● REQUIRED WORK:
(A) Which show does the writer of the Covid 19 post name as a personal favorite?
(B) Reproduce the Covid 19 post from "I was reading" to "the kids amused.", word for word.

● SUPPLIED TEXT:
□ □ □ □ □

What is dead may never die

I think this Game of Thrones motto taken from the words of the Greyjoy family from the Iron Islands is very appropriate to describe Covid 19.

I was reading in the Times today that the reason that Covid 19 is so effective is because it is a virus and therefore already dead. It reminded me of several sci fi parallels as it’s just bits of protein replicating like mad.

The first thing that struck me was that we are essentially fighting a vampire. It demands a blood sacrifice on a regular basis and it’s definitely getting its fill. A good reason to catch up on all that supernatural material as preparation. I recommend Buffy the Vampire Slayer as my personal favourite but you can’t go wrong with Johnathan Rhys Meyers as Dracula either. Even though these are desperate times I still would never recommend partaking in Twilight even to keep the kids amused.

It also turns you into a zombie when you have it so my husband has been preparing by killing as many as possible in his computer game which he completed with flying colours recently. He is on to his next target now which is preventing a chemical weapon from getting out into the open which is also extremely appropriate for right now since today he went for his Covid 19 test. Having recently turned into the WeekendI can’t feel my face when I’m with you” it was a good idea since he also has leukaemia. I don’t want to crown his suffering by making him into a mother fking starboy if he does happen to have Corona Virus.

Then my thoughts turned technical as I got to thinking about what Dolores said on the latest series of WestWorld. We have tried so much to improve ourselves but we have given control of our lives over to technology and if sufficiently pushed they will eventually be our downfall.

It’s also like the insecurity virus in Ralph Breaks the Internet as it finds a weakness and copies it infinitely until the system shuts down to reboot itself. However, we have no anti virus yet to try to fix the situation that we have created for ourselves.

Another reminder came in the form of the Borg from Star Trek who just seek to make everything like themselves as we have been trying to do in recent years. This has been happening with a whole homogenisation of global culture.

□ □ □ □ □

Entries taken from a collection
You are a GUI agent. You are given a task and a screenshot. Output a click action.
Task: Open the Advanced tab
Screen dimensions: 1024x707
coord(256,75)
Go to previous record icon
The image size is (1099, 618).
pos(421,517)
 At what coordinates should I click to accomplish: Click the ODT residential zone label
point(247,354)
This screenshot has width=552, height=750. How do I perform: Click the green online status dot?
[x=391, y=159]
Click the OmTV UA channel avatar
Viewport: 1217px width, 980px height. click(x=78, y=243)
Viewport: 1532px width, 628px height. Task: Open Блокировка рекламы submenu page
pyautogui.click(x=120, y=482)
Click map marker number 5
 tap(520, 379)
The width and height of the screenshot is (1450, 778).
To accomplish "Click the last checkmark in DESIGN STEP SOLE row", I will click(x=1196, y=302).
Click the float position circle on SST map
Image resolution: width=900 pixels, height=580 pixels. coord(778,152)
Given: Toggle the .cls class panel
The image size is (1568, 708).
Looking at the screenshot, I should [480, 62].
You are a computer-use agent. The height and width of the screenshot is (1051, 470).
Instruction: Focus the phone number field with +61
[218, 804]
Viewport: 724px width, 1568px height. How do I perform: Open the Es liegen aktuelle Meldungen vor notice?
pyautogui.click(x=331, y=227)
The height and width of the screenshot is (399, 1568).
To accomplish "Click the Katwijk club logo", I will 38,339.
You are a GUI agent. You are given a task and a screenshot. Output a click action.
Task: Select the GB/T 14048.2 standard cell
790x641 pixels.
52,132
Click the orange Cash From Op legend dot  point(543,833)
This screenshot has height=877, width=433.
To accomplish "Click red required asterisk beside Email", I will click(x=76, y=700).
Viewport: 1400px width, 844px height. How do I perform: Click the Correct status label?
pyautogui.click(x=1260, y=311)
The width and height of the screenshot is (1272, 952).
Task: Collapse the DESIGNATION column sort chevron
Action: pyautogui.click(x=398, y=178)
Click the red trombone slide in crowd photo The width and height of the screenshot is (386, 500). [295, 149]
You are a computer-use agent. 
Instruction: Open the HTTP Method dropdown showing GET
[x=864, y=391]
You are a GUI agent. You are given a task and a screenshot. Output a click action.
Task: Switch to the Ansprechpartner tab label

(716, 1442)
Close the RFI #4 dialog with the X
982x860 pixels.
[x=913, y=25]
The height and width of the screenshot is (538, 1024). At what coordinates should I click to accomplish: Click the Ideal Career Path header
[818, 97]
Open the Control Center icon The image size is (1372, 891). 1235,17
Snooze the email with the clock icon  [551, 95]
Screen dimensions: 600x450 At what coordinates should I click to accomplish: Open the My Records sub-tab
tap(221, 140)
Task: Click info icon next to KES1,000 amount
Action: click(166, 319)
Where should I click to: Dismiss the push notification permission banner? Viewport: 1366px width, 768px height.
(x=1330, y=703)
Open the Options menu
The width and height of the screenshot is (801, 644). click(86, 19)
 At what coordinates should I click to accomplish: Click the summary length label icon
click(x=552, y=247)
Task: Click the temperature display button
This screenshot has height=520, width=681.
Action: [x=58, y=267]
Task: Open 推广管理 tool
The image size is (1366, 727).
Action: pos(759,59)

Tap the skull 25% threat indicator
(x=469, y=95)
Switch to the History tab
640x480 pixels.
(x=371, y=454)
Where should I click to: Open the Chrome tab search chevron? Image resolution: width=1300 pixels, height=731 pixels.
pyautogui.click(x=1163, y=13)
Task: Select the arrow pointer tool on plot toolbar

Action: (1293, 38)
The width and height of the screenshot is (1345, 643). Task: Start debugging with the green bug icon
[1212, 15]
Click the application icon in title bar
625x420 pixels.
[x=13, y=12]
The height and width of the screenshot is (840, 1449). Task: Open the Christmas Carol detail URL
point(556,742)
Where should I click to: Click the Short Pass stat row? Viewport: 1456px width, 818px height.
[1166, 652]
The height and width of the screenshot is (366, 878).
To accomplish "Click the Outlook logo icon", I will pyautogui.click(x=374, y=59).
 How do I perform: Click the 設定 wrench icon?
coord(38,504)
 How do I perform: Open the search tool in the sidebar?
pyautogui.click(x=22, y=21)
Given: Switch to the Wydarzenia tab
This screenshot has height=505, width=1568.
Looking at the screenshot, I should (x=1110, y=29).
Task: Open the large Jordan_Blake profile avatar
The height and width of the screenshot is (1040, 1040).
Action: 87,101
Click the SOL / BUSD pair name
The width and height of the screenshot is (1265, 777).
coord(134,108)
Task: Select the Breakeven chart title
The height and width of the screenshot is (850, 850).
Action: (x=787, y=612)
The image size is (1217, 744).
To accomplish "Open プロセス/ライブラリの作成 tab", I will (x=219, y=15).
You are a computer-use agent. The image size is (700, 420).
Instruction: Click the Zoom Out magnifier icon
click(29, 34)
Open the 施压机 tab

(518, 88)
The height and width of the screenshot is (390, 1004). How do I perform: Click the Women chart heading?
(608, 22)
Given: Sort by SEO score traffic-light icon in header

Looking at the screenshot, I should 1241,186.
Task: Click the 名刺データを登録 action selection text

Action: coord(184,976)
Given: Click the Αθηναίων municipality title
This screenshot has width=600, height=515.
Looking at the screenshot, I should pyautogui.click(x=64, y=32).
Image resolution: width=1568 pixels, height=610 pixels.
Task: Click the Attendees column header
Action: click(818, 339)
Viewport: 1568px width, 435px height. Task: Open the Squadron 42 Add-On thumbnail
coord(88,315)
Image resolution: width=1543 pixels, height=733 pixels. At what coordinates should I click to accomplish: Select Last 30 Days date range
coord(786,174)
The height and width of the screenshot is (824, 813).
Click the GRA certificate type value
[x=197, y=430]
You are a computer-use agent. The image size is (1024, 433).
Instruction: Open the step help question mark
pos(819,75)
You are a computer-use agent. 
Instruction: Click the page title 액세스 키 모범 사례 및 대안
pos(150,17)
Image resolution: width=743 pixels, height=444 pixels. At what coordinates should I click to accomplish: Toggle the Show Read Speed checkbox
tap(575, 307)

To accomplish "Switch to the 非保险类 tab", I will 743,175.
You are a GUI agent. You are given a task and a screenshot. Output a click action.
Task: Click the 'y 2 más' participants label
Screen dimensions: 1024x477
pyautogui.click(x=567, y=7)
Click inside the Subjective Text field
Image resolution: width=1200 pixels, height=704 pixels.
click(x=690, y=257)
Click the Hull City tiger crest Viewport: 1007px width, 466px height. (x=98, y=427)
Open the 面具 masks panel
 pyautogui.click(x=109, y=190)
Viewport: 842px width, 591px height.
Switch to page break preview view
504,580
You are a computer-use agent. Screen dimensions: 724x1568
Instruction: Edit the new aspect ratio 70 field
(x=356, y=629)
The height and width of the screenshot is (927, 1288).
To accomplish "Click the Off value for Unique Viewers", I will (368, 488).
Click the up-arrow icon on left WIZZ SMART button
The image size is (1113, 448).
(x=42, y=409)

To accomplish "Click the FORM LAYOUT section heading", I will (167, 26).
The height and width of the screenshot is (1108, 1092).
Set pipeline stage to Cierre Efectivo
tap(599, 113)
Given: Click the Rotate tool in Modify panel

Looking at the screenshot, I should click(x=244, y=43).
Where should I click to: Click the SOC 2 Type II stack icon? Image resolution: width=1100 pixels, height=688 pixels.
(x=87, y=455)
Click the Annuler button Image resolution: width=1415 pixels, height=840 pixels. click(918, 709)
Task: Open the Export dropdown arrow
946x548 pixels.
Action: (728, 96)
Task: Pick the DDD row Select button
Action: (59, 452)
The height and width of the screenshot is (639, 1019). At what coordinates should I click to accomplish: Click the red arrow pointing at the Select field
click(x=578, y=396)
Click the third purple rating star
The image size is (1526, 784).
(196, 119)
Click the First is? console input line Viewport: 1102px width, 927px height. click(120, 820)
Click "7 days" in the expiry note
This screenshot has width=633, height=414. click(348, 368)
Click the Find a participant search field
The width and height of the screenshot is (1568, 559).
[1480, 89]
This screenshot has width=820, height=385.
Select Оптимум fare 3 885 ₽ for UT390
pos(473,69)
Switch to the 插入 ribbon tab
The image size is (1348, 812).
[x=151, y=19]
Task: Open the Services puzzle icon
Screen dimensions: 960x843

□ □ □ □ □

● PROBLEM SOLUTIONS:
(A) Buffy the Vampire Slayer

(B)
I was reading in the Times today that the reason that Covid 19 is so effective is because it is a virus and therefore already dead. It reminded me of several sci fi parallels as it’s just bits of protein replicating like mad.

The first thing that struck me was that we are essentially fighting a vampire. It demands a blood sacrifice on a regular basis and it’s definitely getting its fill. A good reason to catch up on all that supernatural material as preparation. I recommend Buffy the Vampire Slayer as my personal favourite but you can’t go wrong with Johnathan Rhys Meyers as Dracula either. Even though these are desperate times I still would never recommend partaking in Twilight even to keep the kids amused.